So you’re a young, tech-savvy startup.
Chances are your team has heaps of talent when it comes to website design and development, but this doesn’t necessarily mean you have the tangible design skills to match.
Oh sure, you can put together a stunning website that loads in under two seconds. Your code is functional and elegant, your SEO is on point, but the look of your physical shopfront doesn’t quite have the punch of your digital one.
The sad fact is, just because you can make masterpieces with 0s and 1s doesn’t automatically make you a dab hand with a paintbrush, and many young businesses are finding they have gaps in their otherwise stellar branding campaign.
The high street still exists people. If, like many technically gifted people, you’re finding yourself in the position of having a great online image but a lousy physical presence, here are some words of wisdom.
Putting your face on: Hire the right people to design your shopfront
Branding is vital to a new business, and it’s important to understand both the online and the offline sides of the picture to effectively market your startup.
Perhaps the most obvious part of offline branding is how you present your actual premises. And if you don’t have a background in some sort of visual design, this can be quite a daunting task.

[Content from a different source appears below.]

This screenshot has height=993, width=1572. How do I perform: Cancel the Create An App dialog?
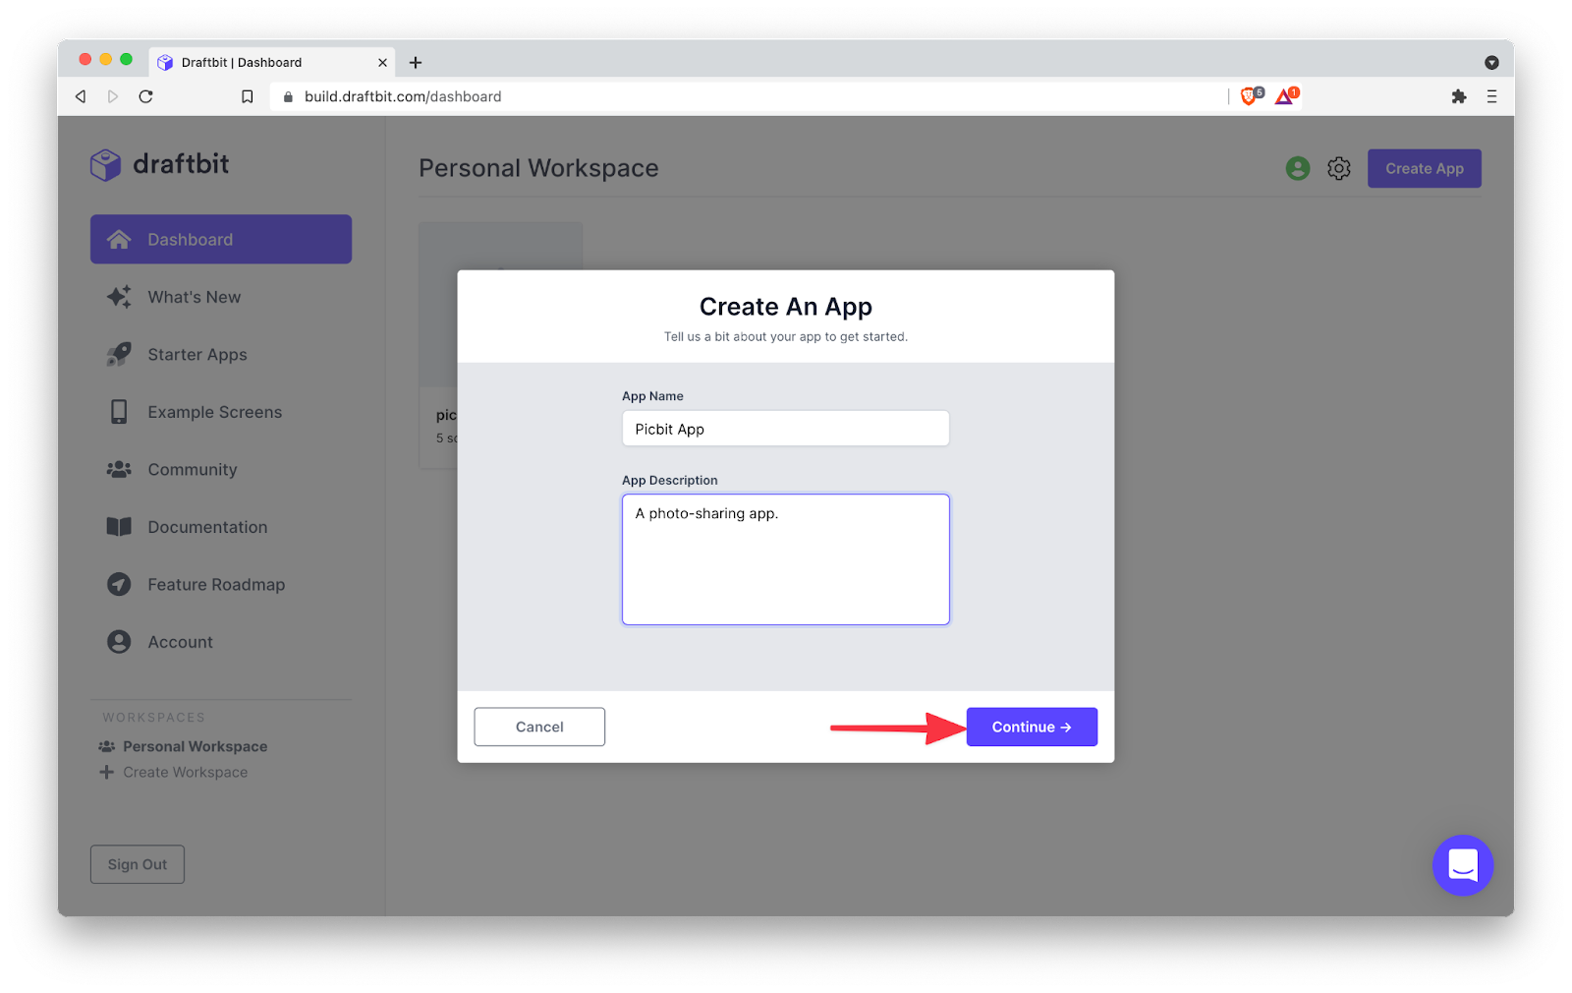pyautogui.click(x=539, y=727)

Whilst the type of service that you provide will dictate how important your shopfront image is, an amateurish or boring shopfront will undermine any business and discourage interest from new customers.

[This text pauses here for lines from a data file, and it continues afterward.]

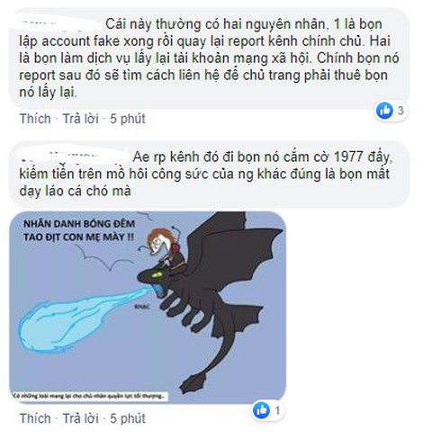Open the 5 phút timestamp of first comment
This screenshot has height=439, width=441.
click(128, 119)
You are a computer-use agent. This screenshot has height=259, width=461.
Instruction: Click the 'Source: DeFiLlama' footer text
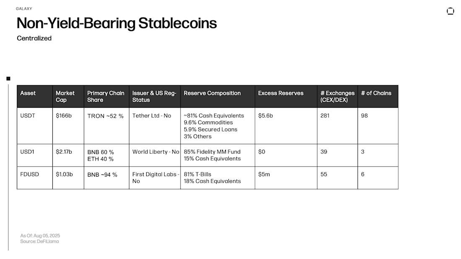point(39,241)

To make sure this doesn’t happen, working with professional designers to get the right shopfront is a worthwhile investment.
Ryan O’Donnell of audio visual solutions company Perception Live says “there’s so much to get wrong when you’re putting together your window display, and this is essentially the face of your business. It baffles me when I see half-baked window displays that were clearly thrown together as an afterthought by the shop owners, it rarely looks professional. A lot of people underestimate the power of lighting, for example, and what looked modern and exciting in their head comes out looking cheap and dingy”.
But if you’re looking to do more with your shopfront than just project the right image, a programmable LED sign can offer you more versatility. Chris Hollidge, from G2 Digital explains “You could set up an LED sign pretty easily with a mini computer driving it. It’s actually really effective as an eye grabber, particularly to high street regulars who often don’t notice a shopfront unless it changes. Moving text just demands to be read, and the signs are a great space for info about sales, new products, or even your company’s twitter feed”.
A professionally designed and managed installation is not only eye-grabbing, it also assures people who see your premises that you are a company that has things together and takes the care to get every aspect of their business just right.
And don’t forget: Print is not dead
Many young startups often make the mistake of ignoring physical advertising altogether, because as young and technologically literate as they are, they assume that internet based advertising is the only thing that counts.
But there is a lot to be said for the power of print.
When it comes to generating pre-launch buzz, an intriguing and attractive flyer that is widely distributed is one of the best things a startup can invest in.
“In our high-tech world, it’s often the low-tech measures that make the most impact” says Ross Venables of Ro Am Printing. “Custom flyers, attractive posters, bespoke business cards; all these things can be far more memorable than an annoying pop-up or a banner ad”.
Be aware though, using flyers effectively is a delicate thing. Poorly-made, spammy flyers will just look like litter, and could start to create a sense of resentment for your brand among those are annoyed by them.
However, strategically placed, well designed flyers can be a very powerful (and comparatively cheap) marketing tool.
In terms of both design and distribution, less is more is often the right approach. Not flooding an area with flyers can create a sense of exclusivity, which raises the value of your brand.
A minimalist design approach, perhaps just an image that hints at the tone of your business well without giving too much, can work wonders here too. Remember that in most cases, a flyer is not there to do the work of a business card. You’re usually aiming to create brand interest with a flyer, particularly pre-launch, so a wealth of contact information often just detracts from the impact.